Eugene O’Hare’s Iachimo is another instance of malevolence played down. But this is all in ratio: people down strut around being obvious villains, even though they may share evil thoughts with the audience.

This Posthumus gets Irish charm from Jonjo O’Neill; you can see what Innogen fell for. Would early modern ideas of honour make his reactions more understandable? But the plotting puts almost everyone here doing wrong to build to an almost Agatha Christie denouement of explanation and a finale that all Shakespeare’s romances share of wrongs being forgiven.

There are strong performances too from Brendan O’Hea as earlier exile Belarius and Darren Kuppan and Sid Sagar as the royal sons he abducted and raised, though their well-known dirge over the body of seeming dead Fidele is rather muted.
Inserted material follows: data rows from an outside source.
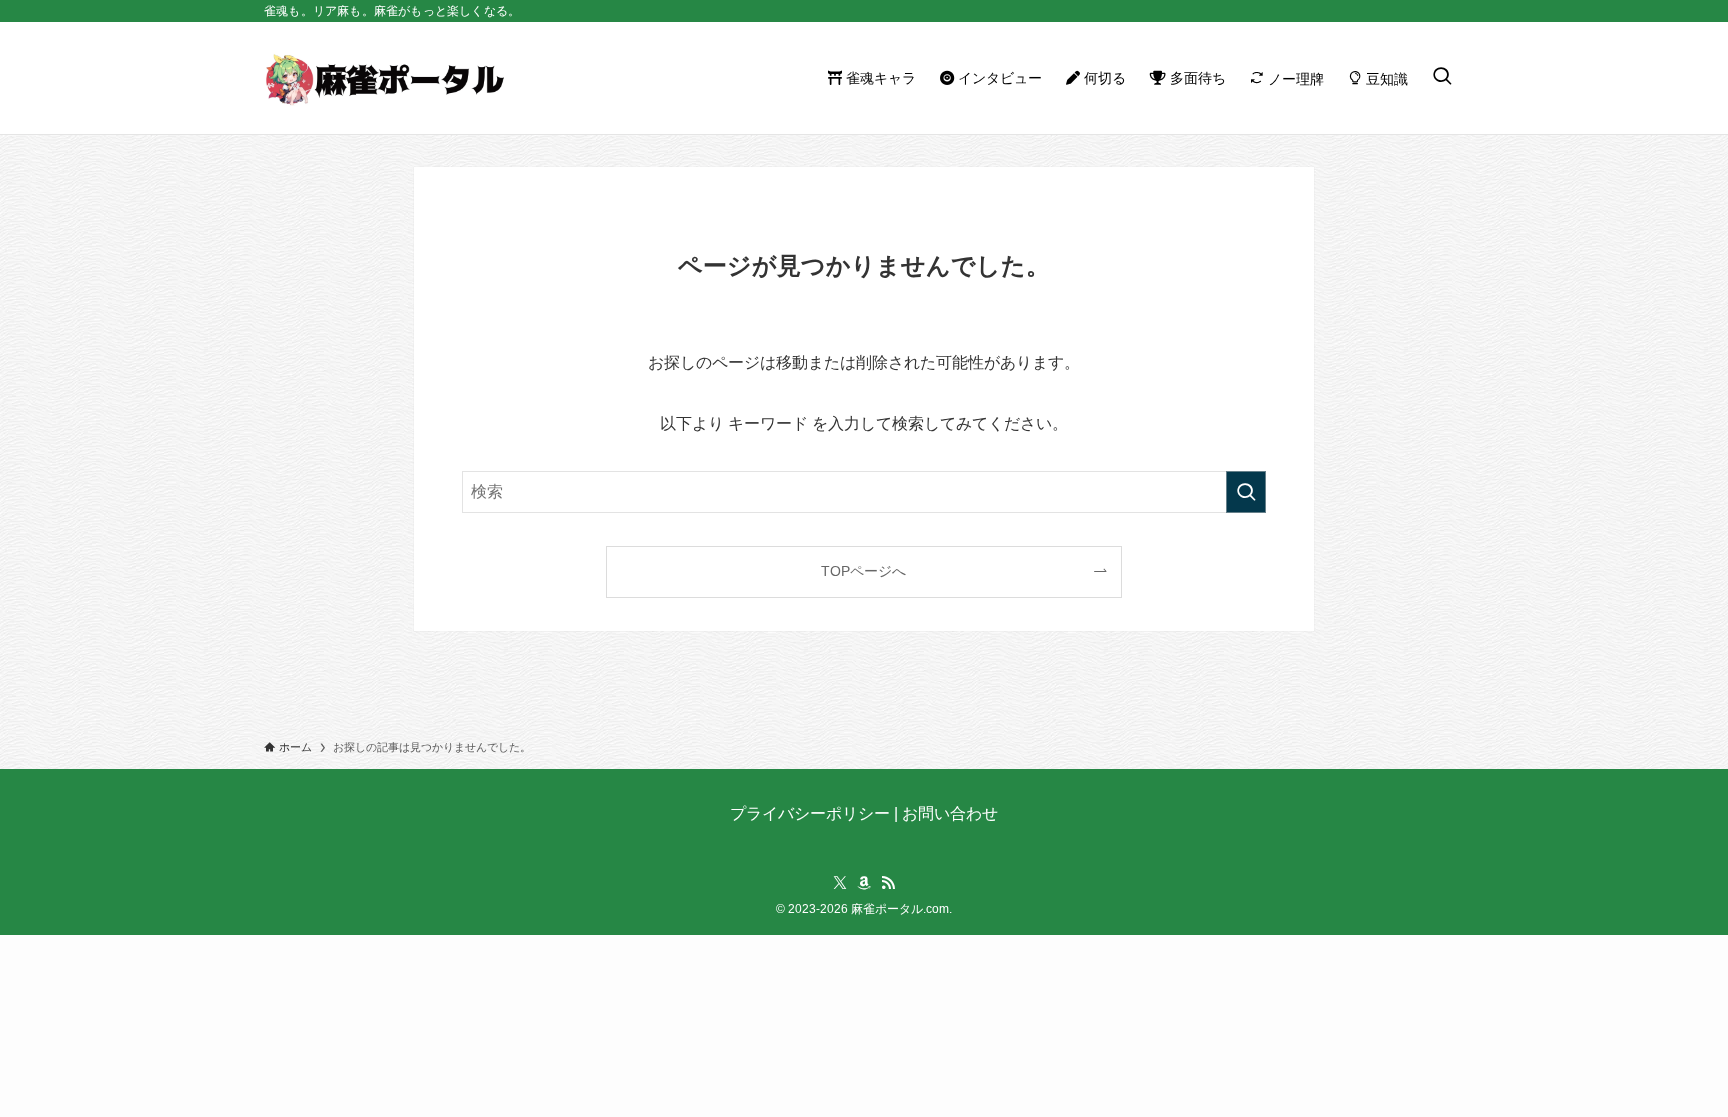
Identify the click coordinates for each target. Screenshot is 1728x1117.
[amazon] (864, 883)
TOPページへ (863, 571)
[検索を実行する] (1246, 492)
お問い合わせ (950, 813)
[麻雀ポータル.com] (384, 78)
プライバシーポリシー (810, 813)
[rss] (888, 883)
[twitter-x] (840, 883)
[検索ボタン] (1442, 78)
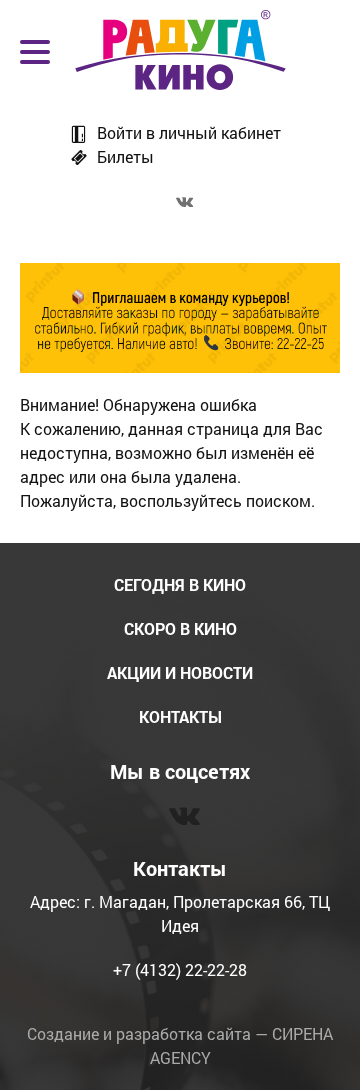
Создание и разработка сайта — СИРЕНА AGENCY (180, 1045)
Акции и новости (180, 672)
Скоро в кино (180, 628)
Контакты (180, 716)
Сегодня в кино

Emily Barber’s Innogen seems almost too innocent—she sounds so protected and well brought up you wonder how she got together with her husband—but once disguised in male guide as Fidele she discovers new depth and awareness and what risked being conventional fairy tale princess becomes interesting.

A particularly fine performance by Trevor Fox, who makes Posthumus’s servant Pisanio a Northumbrian, demonstrates perfectly how subtle playing works so well in this playhouse. It enables an intimacy with the audience that allows response moment by moment. This more easily accommodates the sudden shifts from deadly serious to humour that occur often in the latter half of the play.

In contrast to this almost naturalness, a more stylized action suggests battle and a grand effect can be even more effective as in the appearance of a deus ex machina. But Yates seems misguided here in turning that moment in this play into something comic with a female Jupiter slowly lowered, big-bosomed and skirt trailing.

You might psychologically explain a guilty Posthumus having a dream of the great male god made female as a serious comment but that’s not what this does. Shakespeare surely wants this to impress us!.